L'hypothèse est d'autant plus séduisante que seul un mur séparait l'une des galeries principales de la catacombe des Saints-Pierre-et-Marcellin du chapelet de nouvelles salles mises au jour. Et sur ce mur, une fresque datée du VIe ou du VIIe siècle - époque où les catacombes romaines sont visitées par de nombreux pèlerins -, dont les restes visibles évoquent un culte à un groupe de martyrs. De plus, tout à côté de cette fresque, une demi-colonne a été adossée au mur, sur laquelle les pèlerins pouvaient déposer une offrande.
Las ! L'hypothèse est caduque.
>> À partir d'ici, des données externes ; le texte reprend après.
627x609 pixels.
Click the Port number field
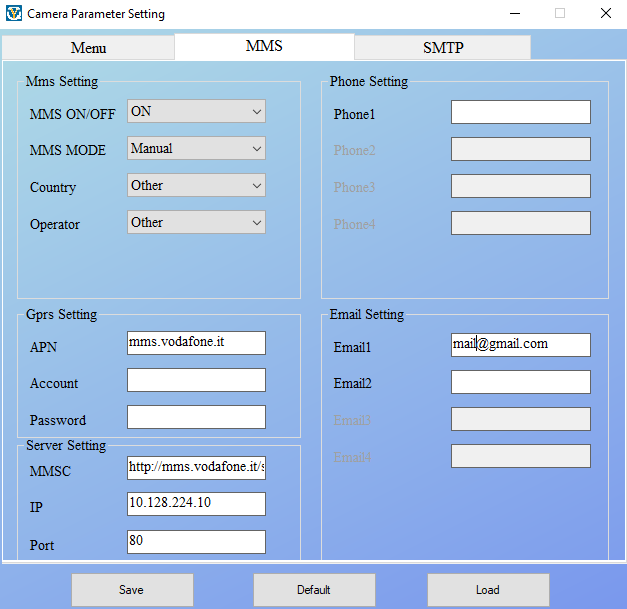click(196, 542)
Les membres de ces supposés martyrs ne portent aucun stigmate et les malheureux semblent n'avoir jamais été mis au supplice. "L'hypothèse la plus probable est aujourd'hui qu'il s'est agi d'une mortalité importante due à une ou plusieurs épisodes épidémiques", dit Philippe Blanchard. Quant au traitement minutieux des dépouilles mortelles, "il faut simplement imaginer que les règles d'hygiène n'étaient alors sans doute pas celles que nous avons en tête lorsque nous imaginons la gestion d'un épidémie", dit Mme Castex. "Ce n'est pas parce que quelqu'un meurt de maladie que sa dépouille est abandonnée ou brûlée."
Pas de martyrs, donc. Plutôt les victimes d'une maladie foudroyante. Mais, en ce cas, cette paroi ornée d'une fresque, cet autel en forme de demi-colonne votive, à qui pouvaient-ils rendre hommage ? Jean Guyon a bien une hypothèse. "Il est possible qu'en voulant prolonger et agrandir des galeries, des chrétiens soient tombés sur ces salles, explique-t-il. Et ils ont pu croire, de bonne foi, que ceux qui étaient disposés là étaient des martyrs morts longtemps avant eux."
Que pouvaient-ils faire ? Remonter un mur pour laisser les morts en paix, tout en permettant aux pèlerins de rendre, de l'autre côté du mur, le culte dû à ceux dont ils pensaient qu'ils étaient parmi les premiers martyrs de la chrétienté... Eux aussi ignoraient donc, sans doute, la véritable identité des 3 000 à 4 000 inconnus de la catacombe des Saints-Pierre-et-Marcellin.